Entrevista:O Estado inteligente

sexta-feira, maio 20, 2005

Cristovam Buarque:O erro dos erros


Na sua primeira coletiva à imprensa, o presidente Lula admitiu que seu governo havia cometido três erros: ter permitido que a manutenção de uma taxa de juros tão alta se convertesse na principal política de combate à inflação; não ter investido na recuperação das rodovias federais; e ter participado pouco na votação para a presidência da Câmara dos Deputados, permitindo assim a eleição do deputado Severino Cavalcanti.

A escolha desses três pontos, em resposta à pergunta do jornalista, é uma espécie de psicanálise do governo. Lula liberou o inconsciente, aquilo que se passa no íntimo do seu governo. Ao reconhecer esses três erros, ele acabou cometendo outro, ainda grave: o de desconsiderar outros erros cometidos. Confessou três falhas que poderiam ter sido cometidas e confessadas por qualquer outro presidente, eleito por qualquer composição política, no passado. Admitiu erros que não mostram uma firme determinação de mudar o Brasil.
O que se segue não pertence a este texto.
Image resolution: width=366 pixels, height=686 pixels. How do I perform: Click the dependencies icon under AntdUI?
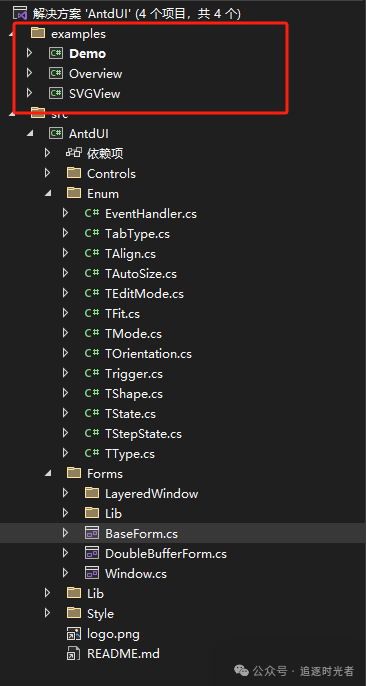click(x=73, y=153)
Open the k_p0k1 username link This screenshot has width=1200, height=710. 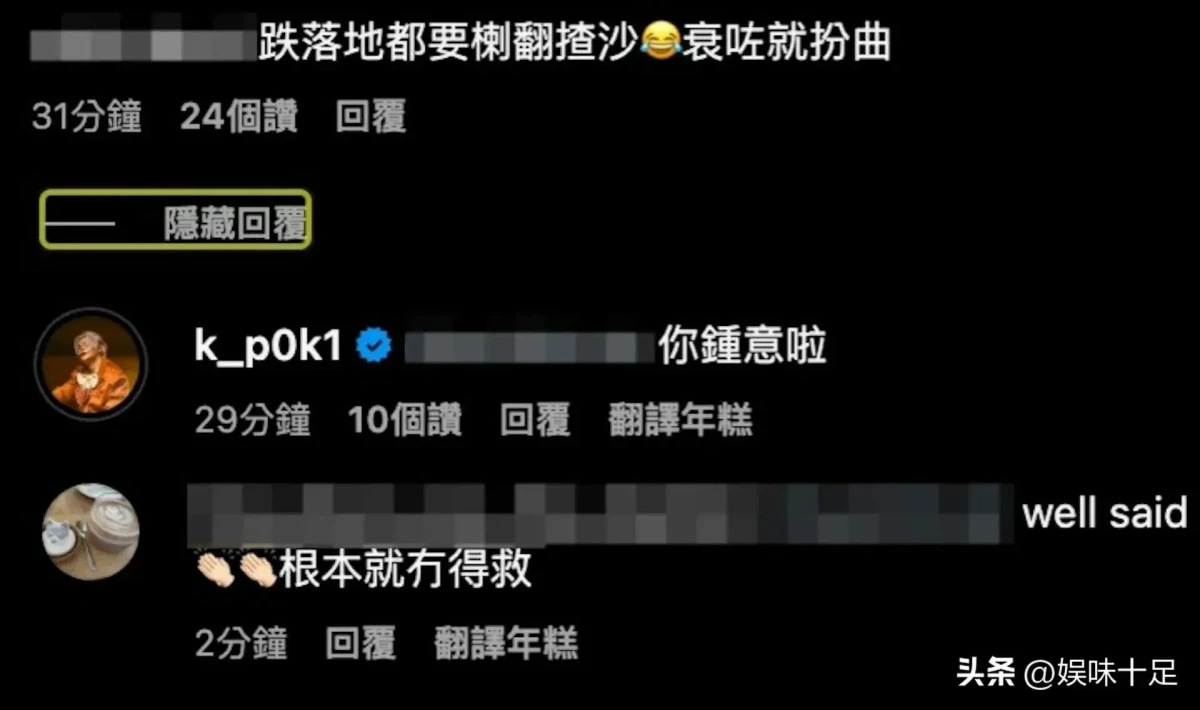pos(269,348)
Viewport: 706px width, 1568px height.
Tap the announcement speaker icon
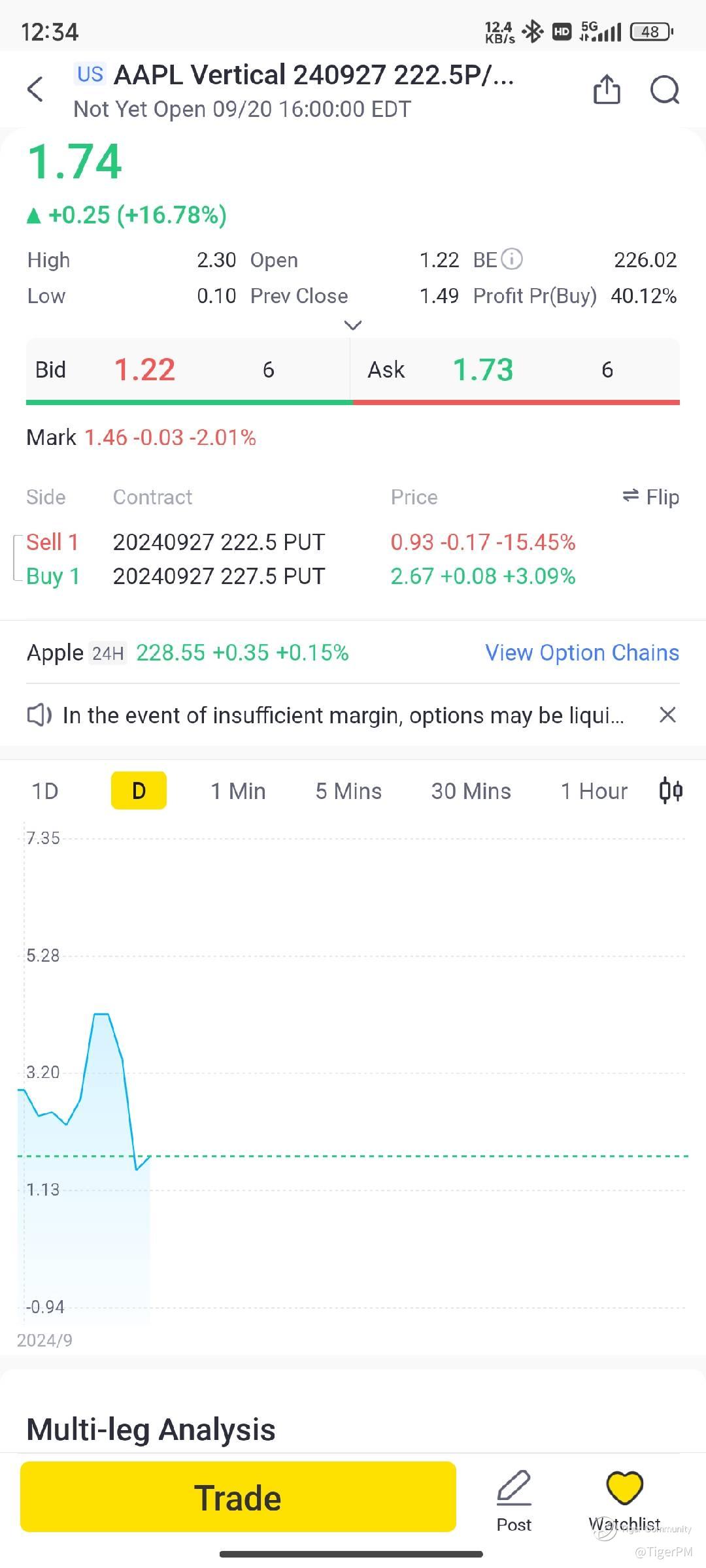[39, 715]
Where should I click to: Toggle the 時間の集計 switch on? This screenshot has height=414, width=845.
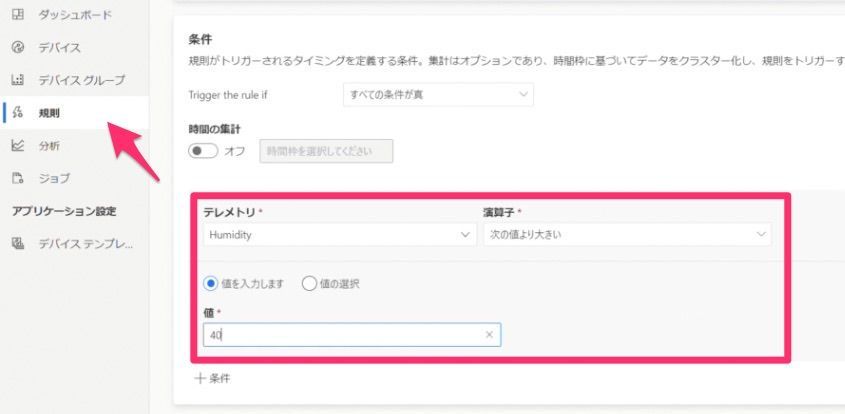click(x=203, y=151)
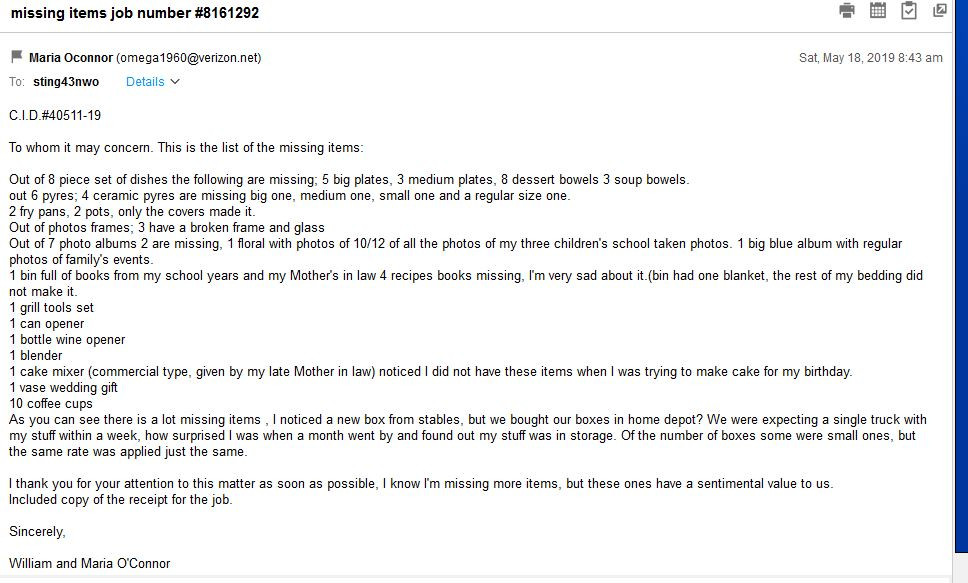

O presidente não admitiu ter mantido o velho estilo de fazer política, por meio de acordos muito parecidos com os do passado. Ignorou ainda o fato de não ter implementado políticas públicas que reorientassem o trágico quadro social brasileiro, como todos esperavam. Deixou também de confessar que errou ao não combinar uma política econômica responsável com investimentos sociais absolutamente essenciais, como água e esgoto, habitação e saúde pública. Sua mea culpa resumiu-se a três pontos relativos à economia, infra-estrutura e coordenação política, sem menção à grave falha de não ter desenhado com nitidez, em quase três anos de governo, uma cara nova para o governo.

Ele poderia ter reconhecido que pior do que a falta de coordenação, que levou à eleição de Severino, foi a inexistência de uma bandeira aglutinadora, que unificasse o Brasil na busca de um novo rumo. Que unisse o povo brasileiro na certeza de que, após o salto da democracia de 1985, e do salto da estabilidade de 1994, o País daria, finalmente, o tão esperado salto social. A ausência dessa bandeira é a principal causa de todos os outros pequenos erros, como os três que ele preferiu admitir.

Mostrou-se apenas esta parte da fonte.